----- Dataset
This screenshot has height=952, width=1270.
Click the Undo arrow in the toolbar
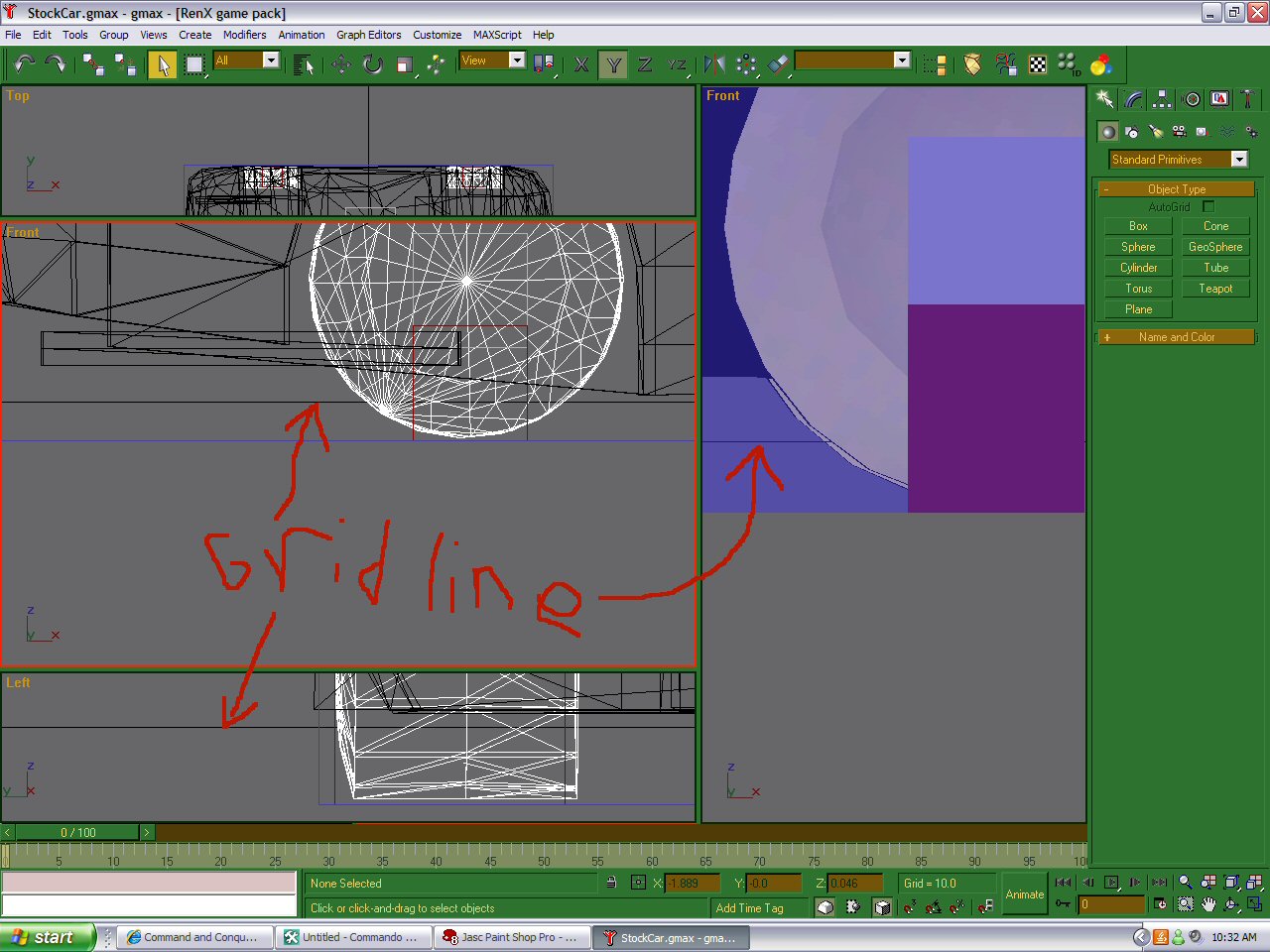pos(24,64)
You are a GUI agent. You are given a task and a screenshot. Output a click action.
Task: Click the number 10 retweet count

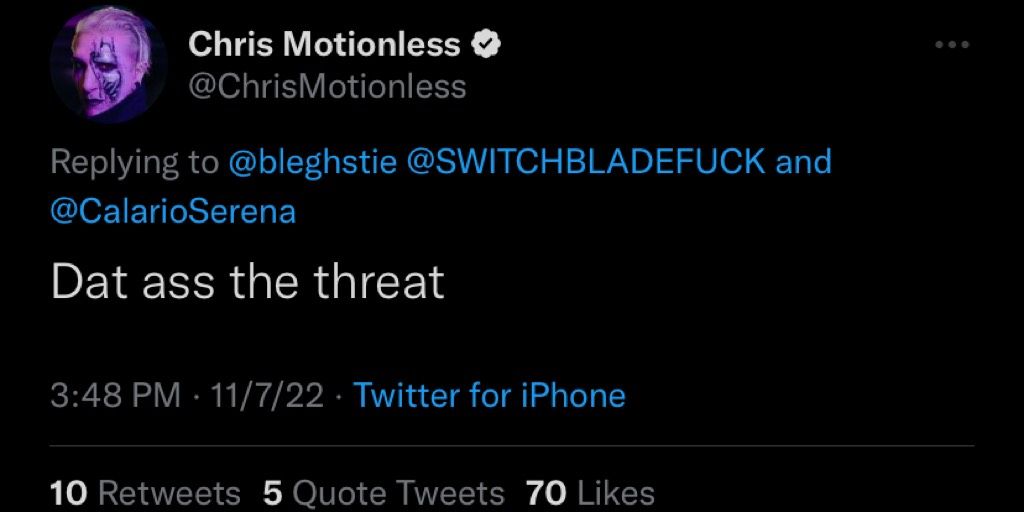click(x=69, y=494)
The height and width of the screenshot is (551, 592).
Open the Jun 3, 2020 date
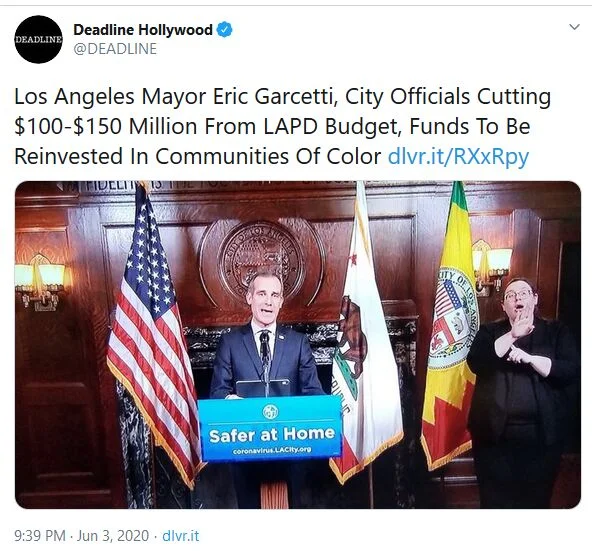coord(113,536)
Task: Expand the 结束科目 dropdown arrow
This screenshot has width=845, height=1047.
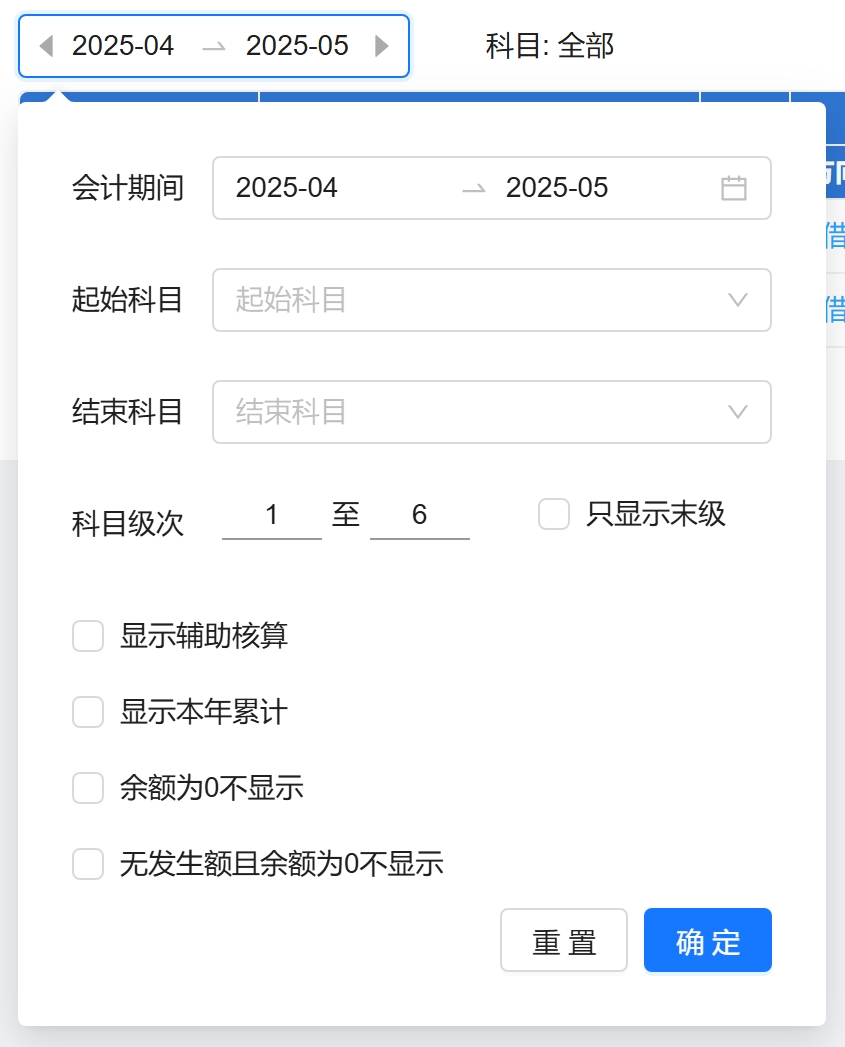Action: coord(738,412)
----------
→ **Description of the task**: Any picture in the data is to be skipped, while each line is returned exactly as written.

→ **Reply to the task**:
This screenshot has height=952, width=1270.
Click the Undo arrow in the toolbar
pos(24,64)
You are a GUI agent. You are given a task and a screenshot. Output a click action.
Task: Click the number 10 retweet count

click(x=69, y=494)
The height and width of the screenshot is (551, 592).
Open the Jun 3, 2020 date
coord(113,536)
Task: Expand the 结束科目 dropdown arrow
This screenshot has width=845, height=1047.
Action: coord(738,412)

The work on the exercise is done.